たとえば週10時間だけ勤務するアルバイトについても、労災保険との関係では労働者として扱われます。
一方、雇用保険については所定労働時間など別の加入要件があります。
そのため、「人を1人雇ったから必ず雇用保険適用事業所設置届が必要」とだけ覚えるのではなく、 その人が雇用保険の被保険者になるのか まで確認する必要があります。
私が初めて従業員を採用する事業所の手続きを確認するときも、まず法人設立日を見るのではなく、誰を、いつから、どのような労働条件で採用したのかを確認します。
ここを先に整理すると、その後の手続きがかなり分かりやすくなります。
なお、農林水産業の一部で常時使用する労働者が5人未満の個人経営の事業など、暫定任意適用となる例外があります。
一般的な株式会社や飲食店、小売店、サービス業などとは取扱いが異なる場合があるため、特殊な業種では事業の種類まで含めて確認してください。
雇用保険の加入要件と適用除外

雇用保険適用事業所設置届が必要かを判断するには、まず採用した従業員が雇用保険の被保険者になるかを確認します。

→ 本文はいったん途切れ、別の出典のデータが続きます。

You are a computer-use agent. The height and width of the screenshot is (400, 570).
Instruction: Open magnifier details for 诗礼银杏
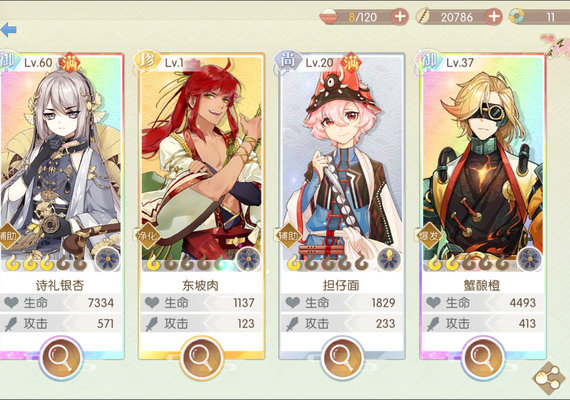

一般的な雇用保険の被保険者については、基本的に次の2つの条件を確認します。
- 1週間の所定労働時間が20時間以上であること
- 31日以上引き続き雇用されることが見込まれること
これらの要件を満たして雇用保険の適用事業所に雇用される労働者は、適用除外に該当する場合などを除き、原則として雇用保険の被保険者になります。
本人が「雇用保険に入りたくない」と希望しているから加入しない、会社が「短時間勤務だから加入させない」と判断するといった任意選択の制度ではありません。
パートやアルバイトも対象になる
ここで重要なのは、正社員、契約社員、パート、アルバイトといった社内での呼び方だけで判断しないことです。
たとえば「アルバイトだから雇用保険には入らない」と考える事業主もいますが、アルバイトであっても週の所定労働時間が20時間以上で、31日以上の雇用見込みがあり、適用除外にも該当しないのであれば、原則として加入対象になります。
反対に、正社員という名称で採用していたとしても、特殊な事情によって適用除外に該当する可能性がある場合には、名称だけで結論を出すことはできません。
採用時によく確認するのは、実際に働いた時間だけではなく、まず雇用契約上の所定労働時間です。
たとえば、契約上は週5日・1日4時間で週20時間勤務となっている人が、ある週だけ欠勤して16時間しか勤務しなかったからといって、それだけで雇用保険の対象外になるわけではありません。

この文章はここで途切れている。